Here in Harmony, in the midst of our graduation parties and Mardi Gras dances and silly photos and speech writings, we have had a shock. One of the seventh graders in our pack of middle school puppies has suddenly been diagnosed with a brain tumor.
Everyone is reeling. This new pain is nothing like the horror we felt when Steven Lake murdered Amy, Coty, and Monica last June, but communally we have a scar, and it's throbbing now. We are all close to this family in one way or another, and the emergency has suddenly brought home to me what I had already been pondering as I'd been compiling my so-called speech for Monday's eighth-grade graduation: how much I care about the children that my own children have grown up with--these human beings I have known since babyhood without ever being personally responsible for their maintenance yet who have trusted me as a presence, and whom I have trusted in return.
In Harmony the margins of privacy are ambiguous. The fact that everyone knows everyone else's business can be frustrating, even maddening at times, but it also means that we've all had a hand in the lives of these children who aren't our own. We've offered affection, food, a ride home when they're sick; we bark at them when they do something stupid on Facebook. And now one of these children is desperately ill. And we are not her parents. We can do nothing but stand alongside her family and ache for them.
Theodore Roethke's poem "Elegy for Jane" has always moved me, even before I had any children to love, even before I lived in a town where no one's secrets are her own. It is a grief to grieve, but it also a grief to watch others grieve.

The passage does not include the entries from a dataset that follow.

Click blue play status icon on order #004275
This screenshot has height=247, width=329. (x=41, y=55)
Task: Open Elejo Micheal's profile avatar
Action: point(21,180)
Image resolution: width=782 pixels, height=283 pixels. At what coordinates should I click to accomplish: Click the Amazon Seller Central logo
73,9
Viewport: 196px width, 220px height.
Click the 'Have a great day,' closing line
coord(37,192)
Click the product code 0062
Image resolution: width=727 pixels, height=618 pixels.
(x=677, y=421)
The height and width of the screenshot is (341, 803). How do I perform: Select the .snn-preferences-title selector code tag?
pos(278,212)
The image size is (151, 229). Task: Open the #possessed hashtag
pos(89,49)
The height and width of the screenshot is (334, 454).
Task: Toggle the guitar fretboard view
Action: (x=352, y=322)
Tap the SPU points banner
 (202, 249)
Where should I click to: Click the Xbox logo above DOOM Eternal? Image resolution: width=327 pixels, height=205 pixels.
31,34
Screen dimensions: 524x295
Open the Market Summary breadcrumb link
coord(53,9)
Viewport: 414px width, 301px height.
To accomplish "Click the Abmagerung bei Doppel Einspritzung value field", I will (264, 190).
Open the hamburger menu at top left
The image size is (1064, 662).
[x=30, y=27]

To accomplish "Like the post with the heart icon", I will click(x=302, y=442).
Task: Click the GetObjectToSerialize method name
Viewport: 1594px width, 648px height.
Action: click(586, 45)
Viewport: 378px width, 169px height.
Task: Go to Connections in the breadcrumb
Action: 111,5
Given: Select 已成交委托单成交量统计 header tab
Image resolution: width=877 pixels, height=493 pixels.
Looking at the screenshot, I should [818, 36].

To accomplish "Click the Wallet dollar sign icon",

I'll spend this evening playing music with her dad, and that is about the only useful thing I can do. At least it's a way to speak.
3 comments:
My spirit sank reading your post. A friend of mine who is a fabulous artist has glioblastoma. I pray the child in Harmony does not. My heart goes out to all of you, especially to the child and her family.
And mine goes out to you and your friend. XX
My thoughts, love and prayers to all of you!!